Vojvodina Premier Maja Gojkovic said on Jan. 13 that the idea of that autonomous province breaking away would not fly in Vojvodina or in Serbia and that the number of those who supported the idea at the national level was on the level "really of statistical error."
"Also, they did not put forward those ideas at the last election because apparently they left them for this period, when someone decided to create chaos, to try to create chaos in Serbia, to block institutions, to prevent students from studying," Gojkovic, also a funcationary in the ruling Serbian Progressive Party, told B92 TV.
Serbian parliament Speaker Ana Brnabic said on Jan. 12 that the demands of the students organizing blockades at university schools were political and that the organizers of student blockaders were "separatists" who wanted Vojvodina to break away from Serbia.

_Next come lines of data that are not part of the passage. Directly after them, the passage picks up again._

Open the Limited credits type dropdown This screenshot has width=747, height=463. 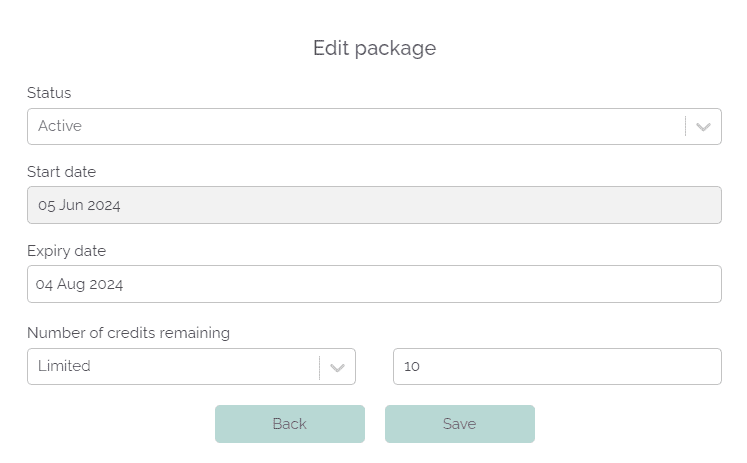(175, 367)

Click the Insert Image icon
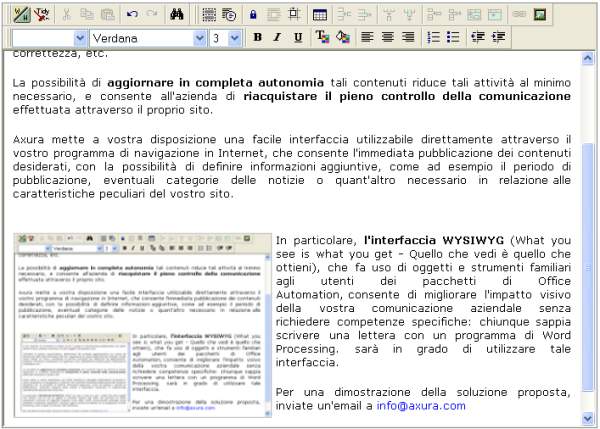539,15
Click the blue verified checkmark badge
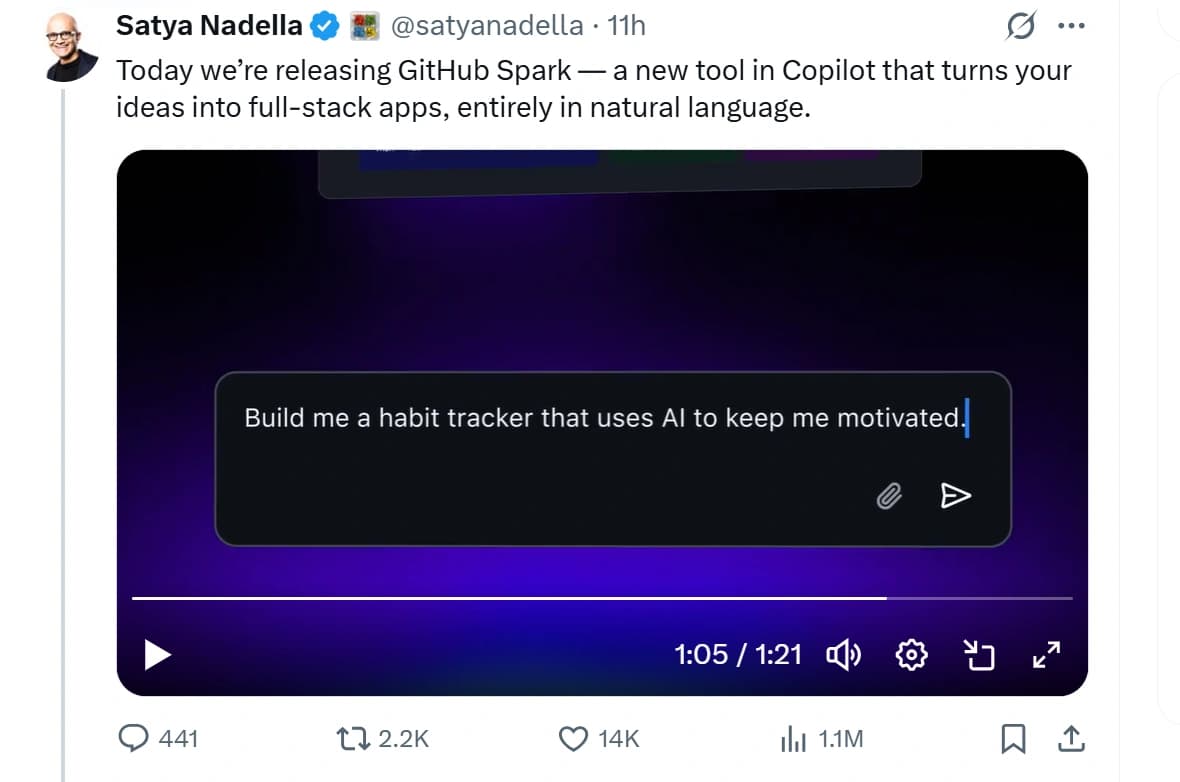The image size is (1180, 782). point(322,24)
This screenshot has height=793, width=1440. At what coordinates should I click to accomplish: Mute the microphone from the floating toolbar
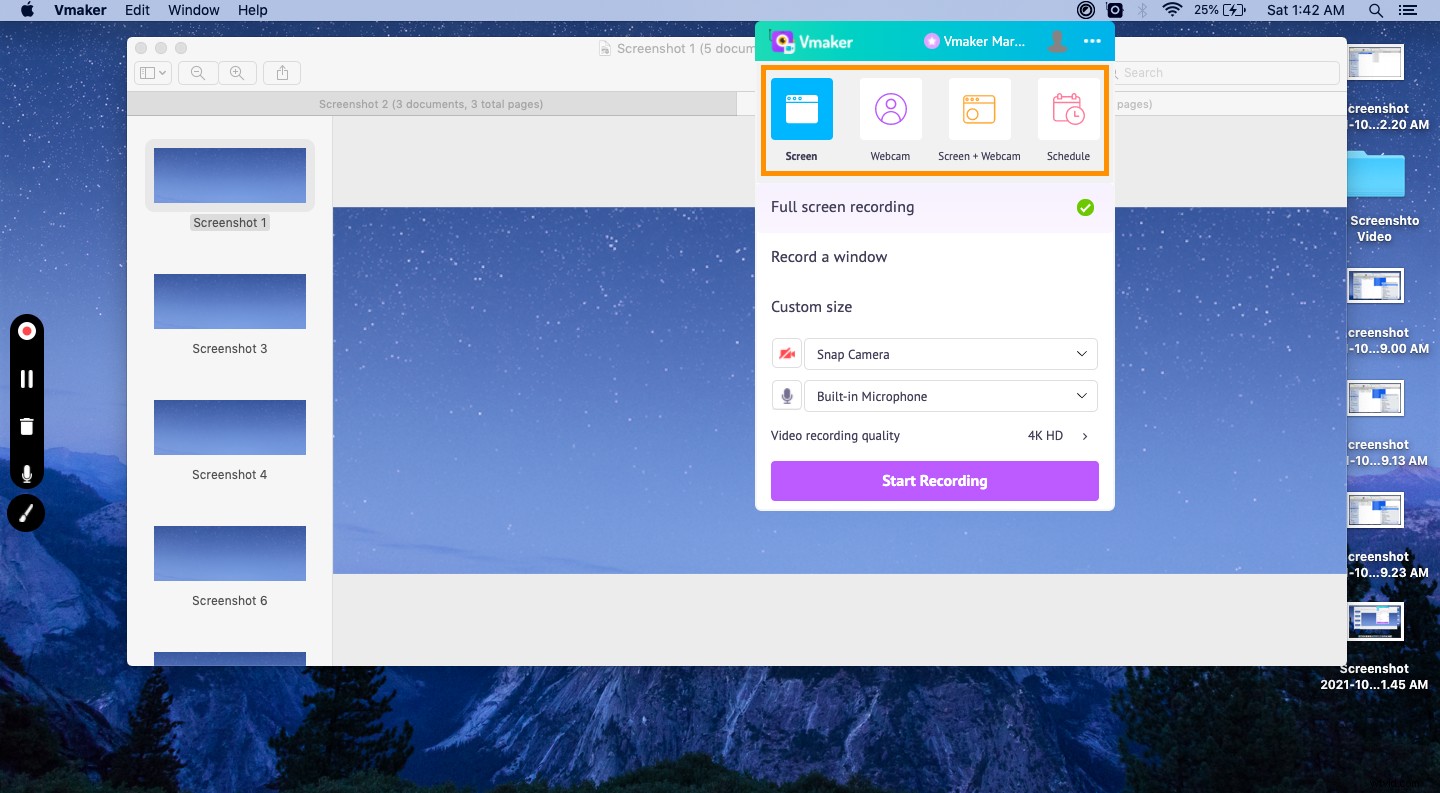[27, 473]
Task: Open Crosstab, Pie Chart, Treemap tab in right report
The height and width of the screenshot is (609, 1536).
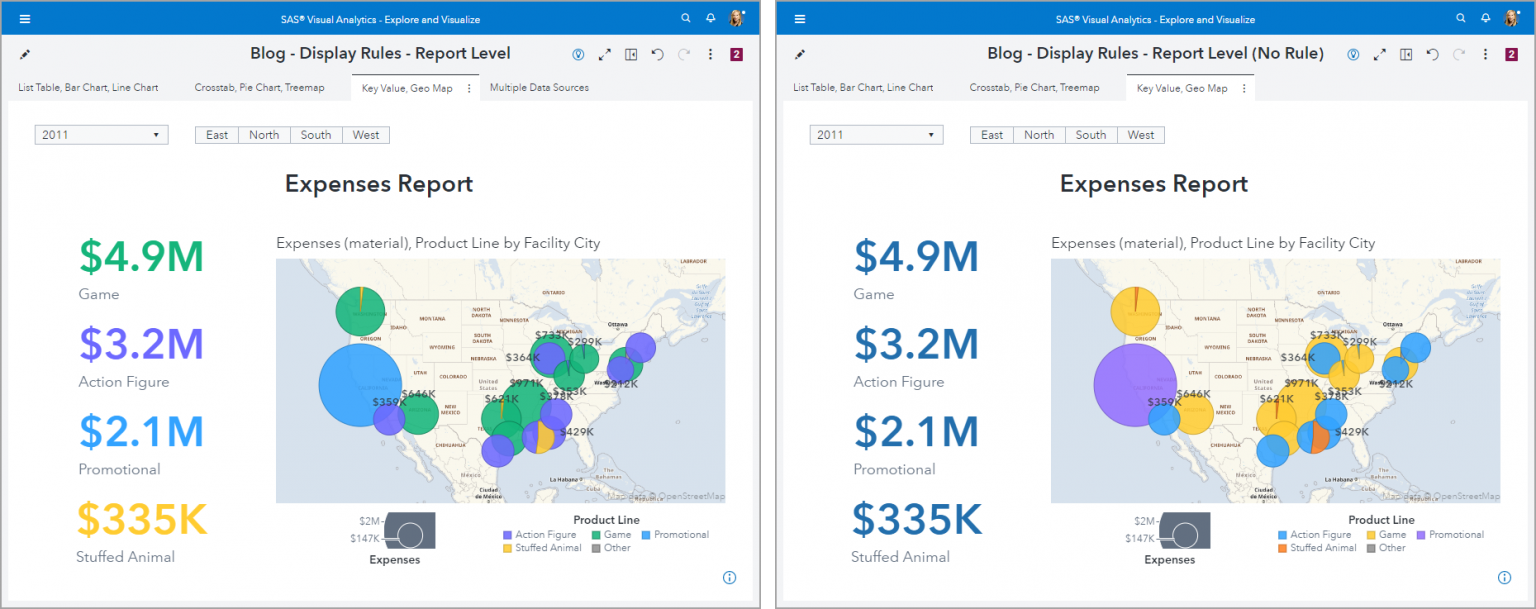Action: click(1034, 88)
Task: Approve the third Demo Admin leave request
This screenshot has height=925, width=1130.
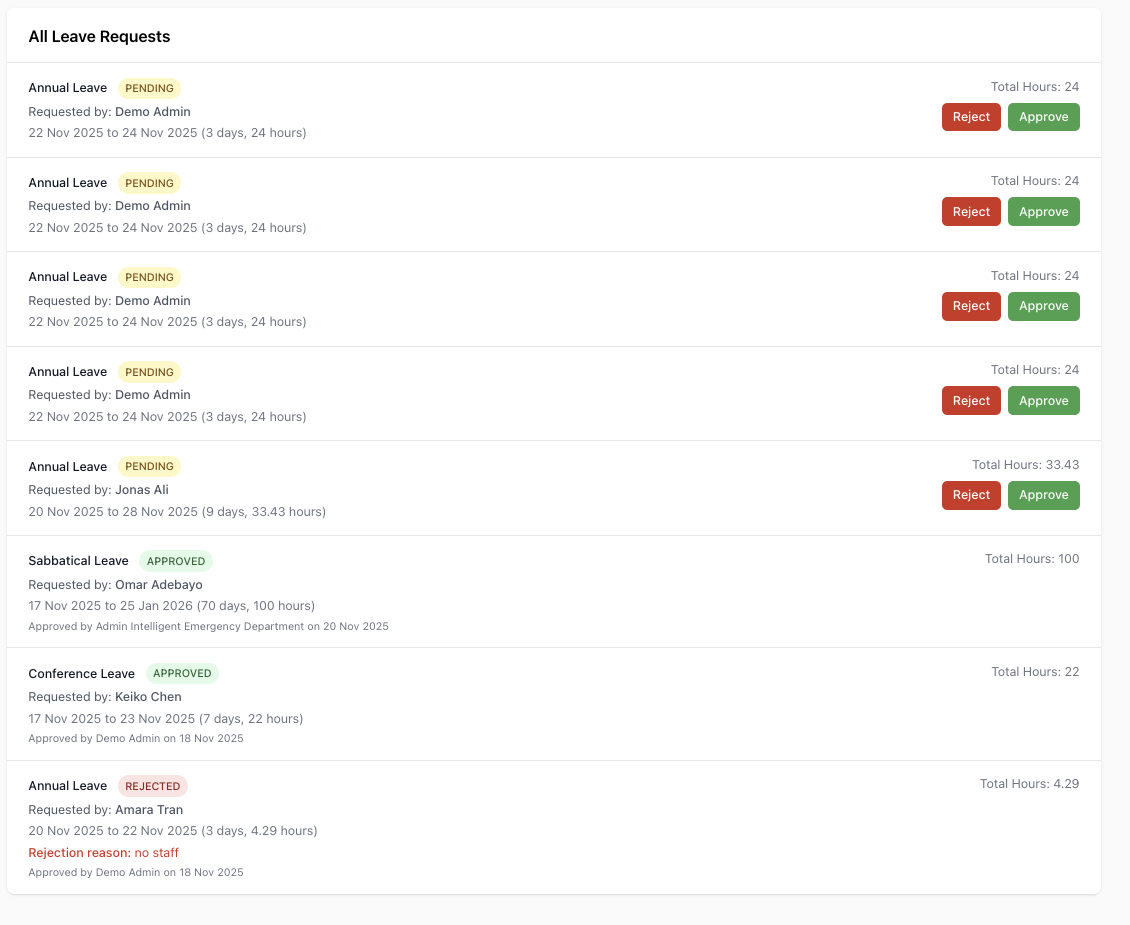Action: tap(1043, 306)
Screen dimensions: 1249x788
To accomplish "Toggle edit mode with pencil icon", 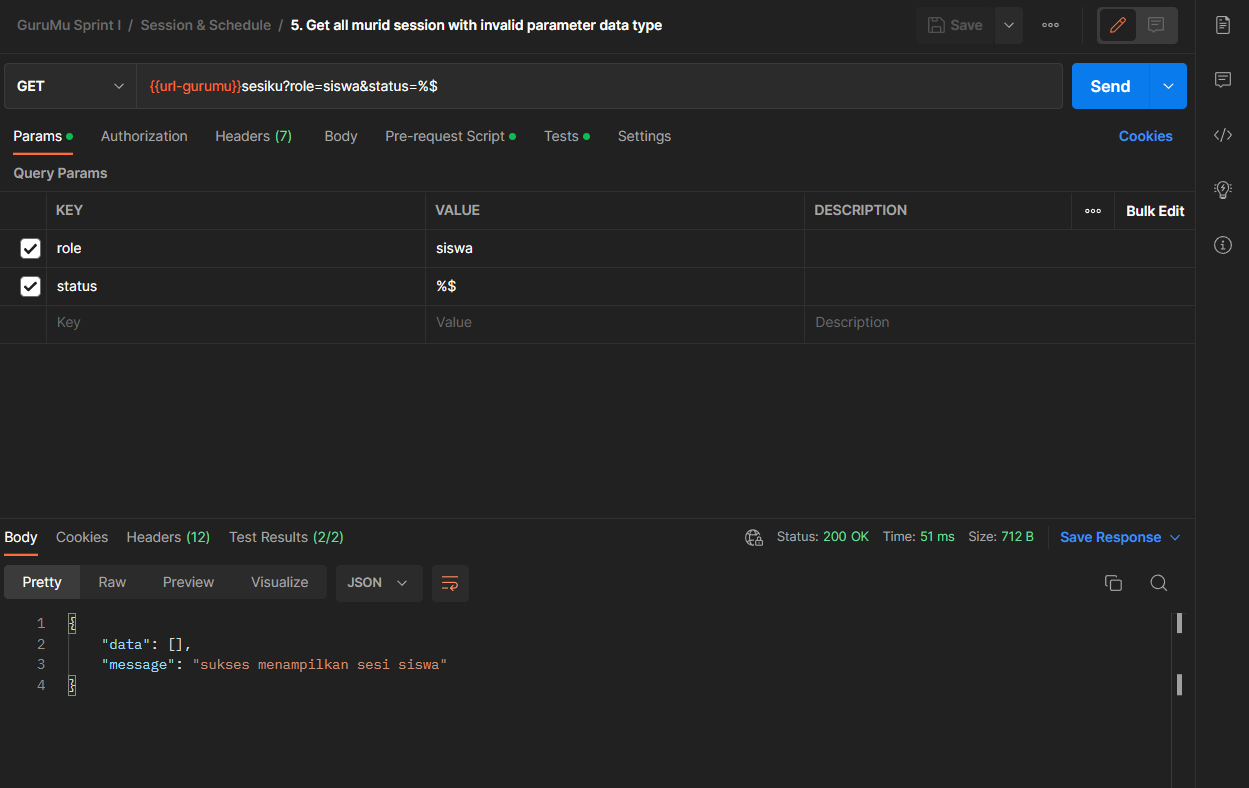I will [x=1116, y=25].
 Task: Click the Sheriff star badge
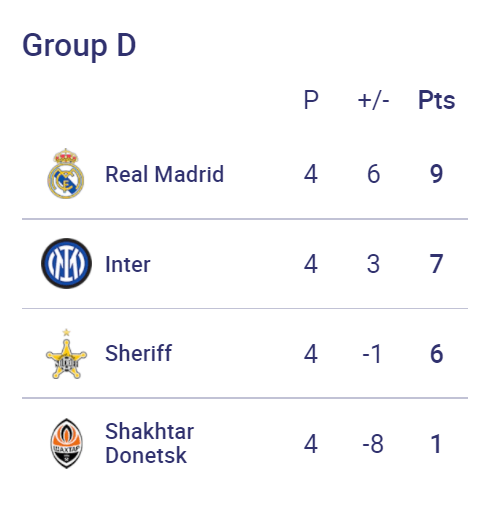click(66, 354)
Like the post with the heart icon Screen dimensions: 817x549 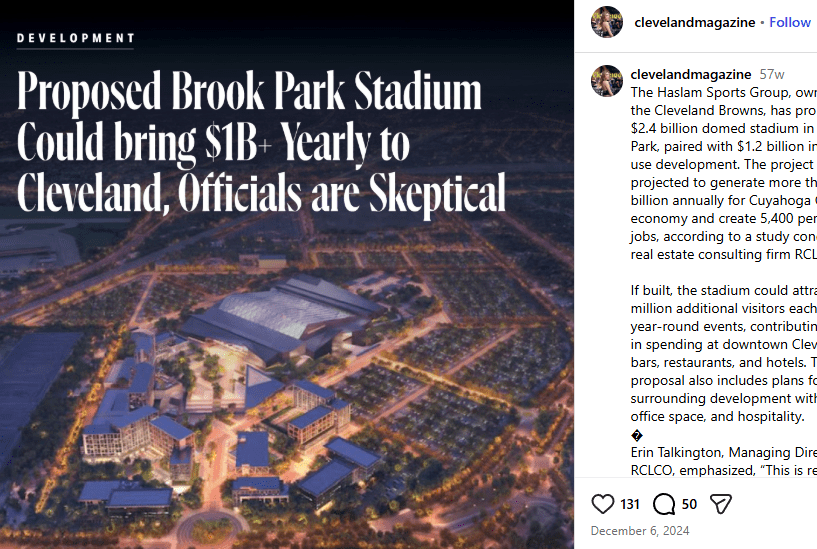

Bojan Kostres, president of the League of Social Democrats of Vojvodina, said on Jan. 13 that the statement was "nothing more than spin" and "the result of fear due to the fact that surveys show that 60 percent of Serbian citizens believe the state is headed in the wrong direction and that more than 60 percent support the protests and university school blockades."
Ana Oreg, an MP and vice president of the Free Citizens' Movement, denied Brnabic's claims that the students advocated Vojvodina breaking away and added that what they wanted was "liberation from Progressive sheriffs who have devastated the country."